Dr. Husband and I have been working about 13 hours a day for the past three months, which is why the festive season has caught us so unawares. We'll be back on track in time for Kitschmas, never fear. In the meantime, you can come see us in person, if you're so inclined, and happen to be in Western Maryland or the Eastern Panhandle of West Virginia.
The recipe is Angel Salad, a run-of-the-mill mid-century gelatinized side dish. Found on the internets by Googling for appropriate recipes for a cornucopia mold:
1 (6 ounce) package lime flavored Jell-O® mix
2 cups hot water
2 (3 ounce) packages cream cheese, softened
1 (8 ounce) can crushed pineapple, drained
1 (2 ounce) jar diced pimento peppers, drained
1 cup diced celery
1 cup chopped pecans
1 cup heavy cream
In a small bowl, dissolve the lime flavored gelatin in hot water. Allow it to cool for 10 minutes.
In a medium bowl, mix together the cream cheese, pineapple, pimento peppers, celery and pecans. Fold in the gelatin. Chill in the refrigerator 1 hour, or until thickened but not firm. Whip the heavy cream in a small bowl until thickened. Fold into the gelatin mixture. Refrigerate 3 hours, or until firmly gelled.

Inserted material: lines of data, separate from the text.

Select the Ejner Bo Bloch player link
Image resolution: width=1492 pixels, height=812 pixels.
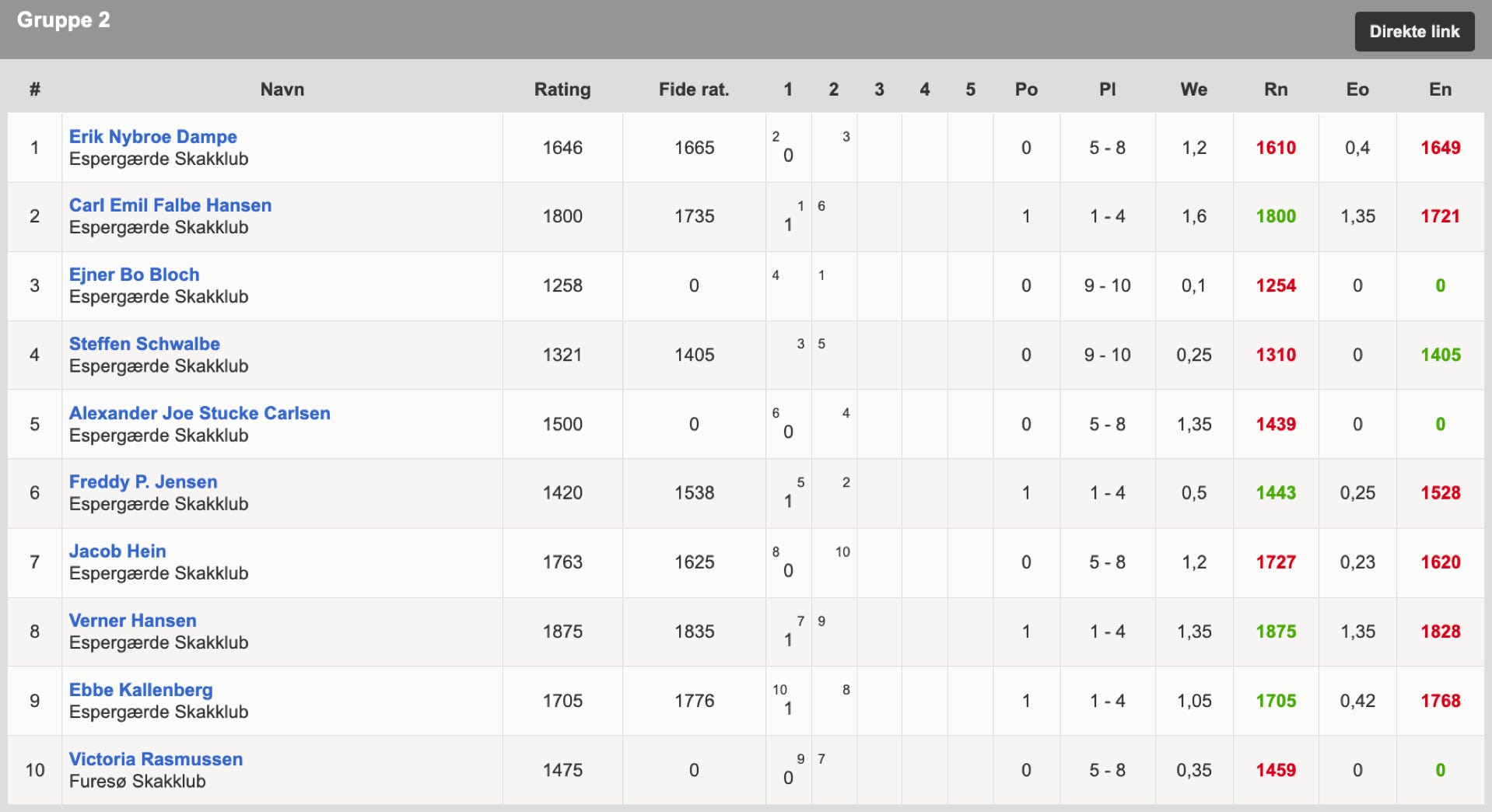[135, 275]
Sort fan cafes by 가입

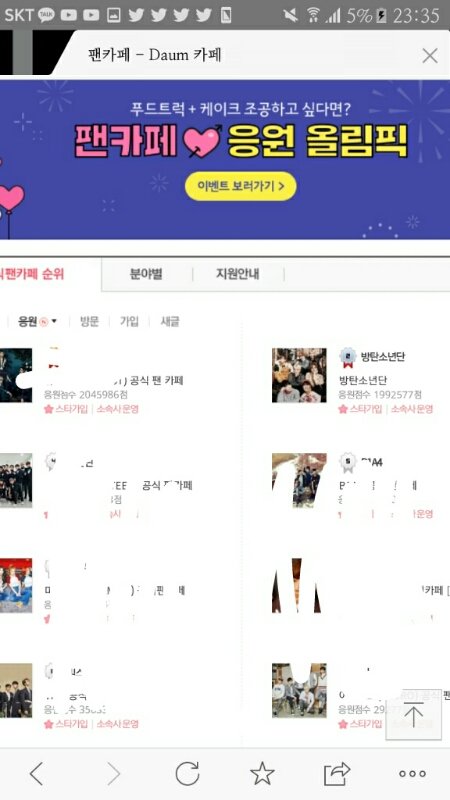pyautogui.click(x=129, y=321)
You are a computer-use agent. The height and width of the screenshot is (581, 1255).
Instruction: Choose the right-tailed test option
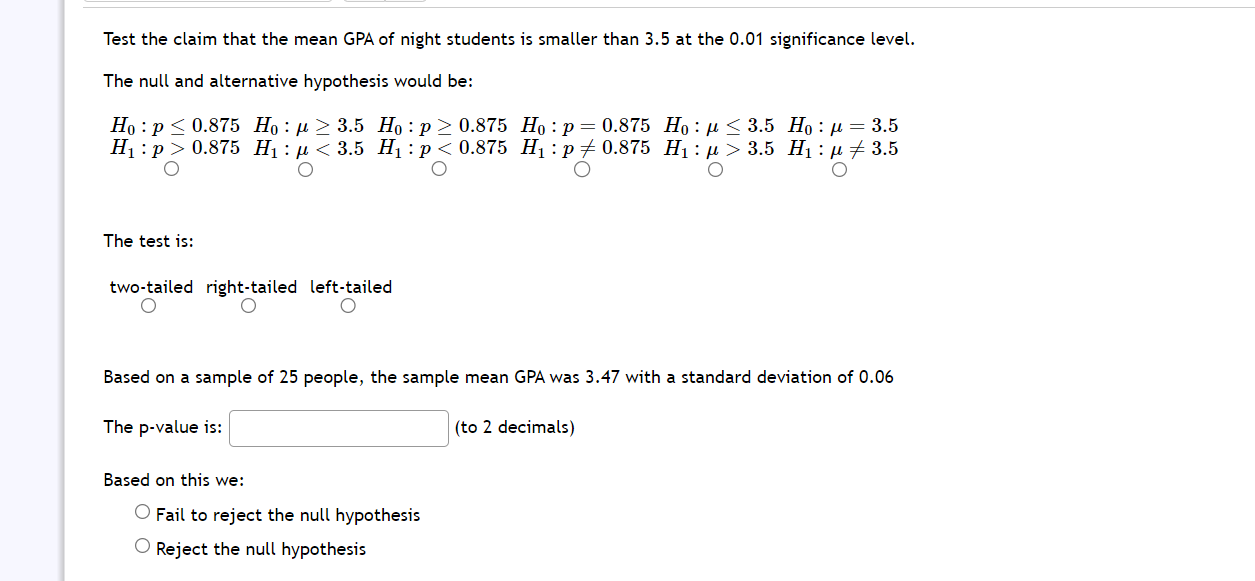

Full disclosure, I completely forgot about the whipped cream. The final product didn't seem to suffer too awfully:
(all dishes are rated from one to five Screaming Husbands. One Screaming Husband equals a happy home where all problems are solved during cocktail hour. Five Screaming Husbands signals the beginning of divorce proceedings.)